KATADIA BARRU || Produktivitas pertanian di Desa Gattareng, Kecamatan Pujananting, Kabupaten Barru, menunjukkan peningkatan. Hal itu disampaikan Bupati Barru Andi Ina Kartika Sari saat menghadiri Syukuran Pasca Panen Padi di Desa Gattareng, Senin (11/8/2026).
Syukuran pasca panen tersebut menjadi momentum bagi pemerintah daerah dan masyarakat untuk mensyukuri hasil pertanian sekaligus memberikan apresiasi kepada para petani yang terus berupaya meningkatkan produktivitas.
Dalam sambutannya, Andi Ina menyampaikan rasa syukur atas hasil panen yang dapat dinikmati masyarakat dalam kondisi sehat. Ia juga mengapresiasi kerja keras petani Gattareng yang terus berinovasi dalam meningkatkan hasil pertanian.

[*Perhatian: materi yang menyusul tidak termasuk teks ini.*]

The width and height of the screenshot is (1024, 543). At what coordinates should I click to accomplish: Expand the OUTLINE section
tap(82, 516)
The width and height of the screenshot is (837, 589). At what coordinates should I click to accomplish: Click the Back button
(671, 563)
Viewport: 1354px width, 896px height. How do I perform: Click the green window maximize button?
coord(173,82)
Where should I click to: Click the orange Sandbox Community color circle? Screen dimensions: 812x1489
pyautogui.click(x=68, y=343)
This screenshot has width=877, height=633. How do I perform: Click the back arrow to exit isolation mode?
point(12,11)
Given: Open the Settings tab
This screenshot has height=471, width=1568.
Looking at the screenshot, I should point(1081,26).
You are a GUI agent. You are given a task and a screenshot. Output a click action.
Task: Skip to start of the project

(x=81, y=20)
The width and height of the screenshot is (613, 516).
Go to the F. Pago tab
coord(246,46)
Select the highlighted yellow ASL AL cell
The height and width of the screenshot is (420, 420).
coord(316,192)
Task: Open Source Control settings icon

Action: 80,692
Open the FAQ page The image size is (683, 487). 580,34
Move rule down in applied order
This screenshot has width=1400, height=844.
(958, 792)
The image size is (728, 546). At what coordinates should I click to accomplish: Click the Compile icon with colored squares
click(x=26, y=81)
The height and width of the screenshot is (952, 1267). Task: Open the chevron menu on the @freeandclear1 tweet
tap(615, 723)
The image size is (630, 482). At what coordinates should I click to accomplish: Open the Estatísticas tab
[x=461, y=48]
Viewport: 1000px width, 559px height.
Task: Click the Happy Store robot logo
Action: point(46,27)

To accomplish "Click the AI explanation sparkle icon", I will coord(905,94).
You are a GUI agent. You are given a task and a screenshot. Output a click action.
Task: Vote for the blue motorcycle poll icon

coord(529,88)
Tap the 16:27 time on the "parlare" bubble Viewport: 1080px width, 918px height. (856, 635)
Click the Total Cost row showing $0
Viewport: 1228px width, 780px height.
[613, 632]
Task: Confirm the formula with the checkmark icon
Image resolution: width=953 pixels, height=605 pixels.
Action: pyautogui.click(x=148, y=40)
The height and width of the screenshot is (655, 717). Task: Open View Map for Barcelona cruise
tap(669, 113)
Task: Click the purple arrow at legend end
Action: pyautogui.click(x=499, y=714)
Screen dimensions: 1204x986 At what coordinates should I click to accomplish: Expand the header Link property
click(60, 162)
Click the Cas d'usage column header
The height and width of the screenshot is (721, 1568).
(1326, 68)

“Hari ini adalah hari kebahagiaan dan kebanggaan bagi kita semua, khususnya para petani yang telah berjuang menanam, merawat hingga akhirnya menuai hasilnya,” ujar Andi Ina.
Menurutnya, sektor pertanian yang maju dan produktif menjadi salah satu penopang ketahanan pangan sekaligus perekonomian daerah. Karena itu, pemerintah daerah terus mendorong peningkatan produktivitas serta kualitas hasil pertanian.
Berdasarkan data dinas terkait, produksi padi pada Musim Tanam (MT) I 2025/2026 di Desa Gattareng mengalami peningkatan. Produksi mencapai 14.000 karung atau sekitar 1,4 juta kilogram, meningkat dari 12.000 karung atau sekitar 1,2 juta kilogram pada MT I 2024/2025.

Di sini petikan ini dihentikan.